■ WHAT NEEDS TO BE DONE
Find the line in the entries below that contains "carolyn@cmlpromotions.co.nz (259, 2268)". Repeat it exactly, and every line after it through the line that contains "Planner (22, 2178)".

------ GIVEN INFORMATION ------

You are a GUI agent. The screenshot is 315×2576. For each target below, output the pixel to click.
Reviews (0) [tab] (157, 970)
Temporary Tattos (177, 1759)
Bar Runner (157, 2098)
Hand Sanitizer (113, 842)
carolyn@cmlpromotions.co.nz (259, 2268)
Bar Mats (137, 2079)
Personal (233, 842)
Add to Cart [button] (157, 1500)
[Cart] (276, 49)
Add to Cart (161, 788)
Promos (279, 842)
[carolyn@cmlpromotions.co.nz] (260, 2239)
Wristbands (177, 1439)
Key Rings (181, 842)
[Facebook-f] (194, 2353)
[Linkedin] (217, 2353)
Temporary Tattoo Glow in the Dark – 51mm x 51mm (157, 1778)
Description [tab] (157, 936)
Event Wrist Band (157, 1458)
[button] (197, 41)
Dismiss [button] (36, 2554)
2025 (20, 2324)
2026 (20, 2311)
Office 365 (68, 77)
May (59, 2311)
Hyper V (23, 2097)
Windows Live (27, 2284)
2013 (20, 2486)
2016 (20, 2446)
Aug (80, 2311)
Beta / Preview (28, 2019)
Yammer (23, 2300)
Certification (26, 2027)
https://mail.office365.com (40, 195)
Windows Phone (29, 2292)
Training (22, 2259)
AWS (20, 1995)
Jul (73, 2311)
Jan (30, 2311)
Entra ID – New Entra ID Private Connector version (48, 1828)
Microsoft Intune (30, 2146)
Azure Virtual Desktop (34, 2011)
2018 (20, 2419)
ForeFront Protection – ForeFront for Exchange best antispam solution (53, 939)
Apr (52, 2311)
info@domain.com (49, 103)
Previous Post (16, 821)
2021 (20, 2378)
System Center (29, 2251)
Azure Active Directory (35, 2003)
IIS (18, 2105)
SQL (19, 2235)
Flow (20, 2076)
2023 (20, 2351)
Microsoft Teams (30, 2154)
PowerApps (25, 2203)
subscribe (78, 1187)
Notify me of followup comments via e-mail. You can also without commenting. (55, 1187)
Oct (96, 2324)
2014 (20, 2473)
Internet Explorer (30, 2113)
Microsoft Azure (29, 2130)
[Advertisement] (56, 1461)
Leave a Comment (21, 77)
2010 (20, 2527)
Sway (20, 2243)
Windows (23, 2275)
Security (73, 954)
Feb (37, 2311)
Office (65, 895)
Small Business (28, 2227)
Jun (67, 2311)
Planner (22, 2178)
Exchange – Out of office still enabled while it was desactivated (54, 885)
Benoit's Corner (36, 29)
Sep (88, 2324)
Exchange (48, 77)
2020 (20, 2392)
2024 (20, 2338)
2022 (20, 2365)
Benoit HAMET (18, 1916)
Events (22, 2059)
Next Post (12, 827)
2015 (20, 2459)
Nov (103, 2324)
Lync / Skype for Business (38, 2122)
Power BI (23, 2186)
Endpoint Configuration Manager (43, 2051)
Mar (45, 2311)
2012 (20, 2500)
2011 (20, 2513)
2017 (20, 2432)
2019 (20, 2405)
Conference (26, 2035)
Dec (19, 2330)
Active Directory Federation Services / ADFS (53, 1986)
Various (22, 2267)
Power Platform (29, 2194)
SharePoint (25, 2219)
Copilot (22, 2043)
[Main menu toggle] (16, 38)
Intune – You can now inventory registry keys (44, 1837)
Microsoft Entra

------
------ GIVEN INFORMATION ------

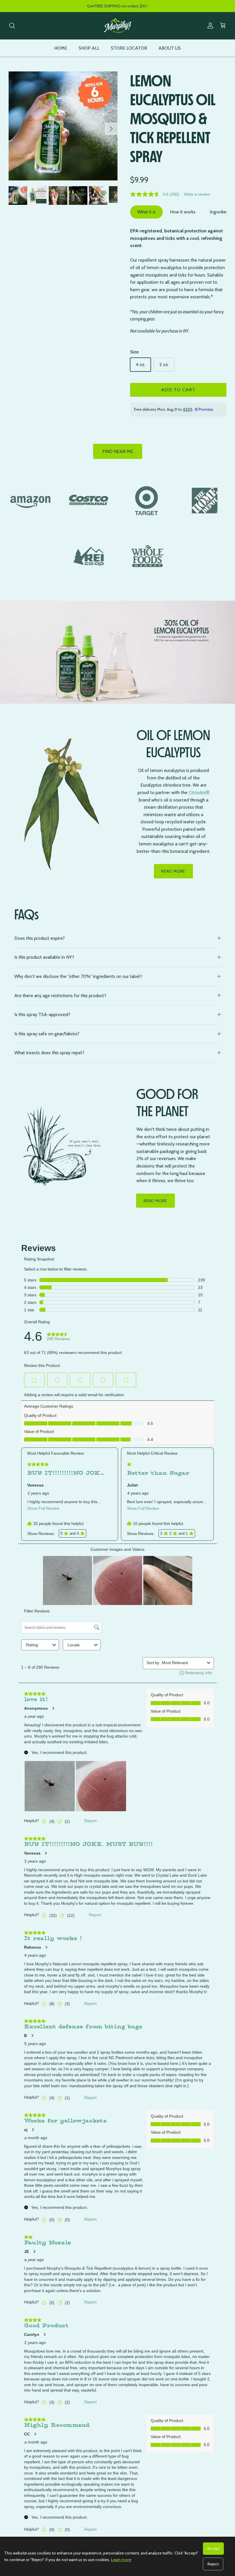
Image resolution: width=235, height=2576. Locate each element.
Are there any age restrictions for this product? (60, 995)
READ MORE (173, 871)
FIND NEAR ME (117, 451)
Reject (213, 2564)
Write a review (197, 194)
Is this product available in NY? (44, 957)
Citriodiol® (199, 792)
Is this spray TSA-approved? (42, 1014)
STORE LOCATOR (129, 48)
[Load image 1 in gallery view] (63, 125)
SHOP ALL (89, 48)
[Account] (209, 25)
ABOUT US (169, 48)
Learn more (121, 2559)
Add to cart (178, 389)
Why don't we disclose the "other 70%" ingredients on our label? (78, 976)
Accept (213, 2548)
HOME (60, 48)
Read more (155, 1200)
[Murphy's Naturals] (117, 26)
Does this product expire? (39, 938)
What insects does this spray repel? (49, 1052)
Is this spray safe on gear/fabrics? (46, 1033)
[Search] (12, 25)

------

■ RESULT OF THIS TASK
carolyn@cmlpromotions.co.nz (259, 2268)
Bar Mats (137, 2079)
Personal (233, 842)
Add to Cart [button] (157, 1500)
[Cart] (276, 49)
Add to Cart (161, 788)
Promos (279, 842)
[carolyn@cmlpromotions.co.nz] (260, 2239)
Wristbands (177, 1439)
Key Rings (181, 842)
[Facebook-f] (194, 2353)
[Linkedin] (217, 2353)
Temporary Tattoo Glow in the Dark – 51mm x 51mm (157, 1778)
Description [tab] (157, 936)
Event Wrist Band (157, 1458)
[button] (197, 41)
Dismiss [button] (36, 2554)
2025 (20, 2324)
2026 (20, 2311)
Office 365 (68, 77)
May (59, 2311)
Hyper V (23, 2097)
Windows Live (27, 2284)
2013 (20, 2486)
2016 (20, 2446)
Aug (80, 2311)
Beta / Preview (28, 2019)
Yammer (23, 2300)
Certification (26, 2027)
https://mail.office365.com (40, 195)
Windows Phone (29, 2292)
Training (22, 2259)
AWS (20, 1995)
Jul (73, 2311)
Jan (30, 2311)
Entra ID – New Entra ID Private Connector version (48, 1828)
Microsoft Intune (30, 2146)
Azure Virtual Desktop (34, 2011)
2018 (20, 2419)
ForeFront Protection – ForeFront for Exchange best antispam solution (53, 939)
Apr (52, 2311)
info@domain.com (49, 103)
Previous Post (16, 821)
2021 (20, 2378)
System Center (29, 2251)
Azure Active Directory (35, 2003)
IIS (18, 2105)
SQL (19, 2235)
Flow (20, 2076)
2023 (20, 2351)
Microsoft Teams (30, 2154)
PowerApps (25, 2203)
subscribe (78, 1187)
Notify me of followup comments via e-mail. You can also without commenting. (55, 1187)
Oct (96, 2324)
2014 (20, 2473)
Internet Explorer (30, 2113)
Microsoft Azure (29, 2130)
[Advertisement] (56, 1461)
Leave a Comment (21, 77)
2010 (20, 2527)
Sway (20, 2243)
Windows (23, 2275)
Security (73, 954)
Feb (37, 2311)
Office (65, 895)
Small Business (28, 2227)
Jun (67, 2311)
Planner (22, 2178)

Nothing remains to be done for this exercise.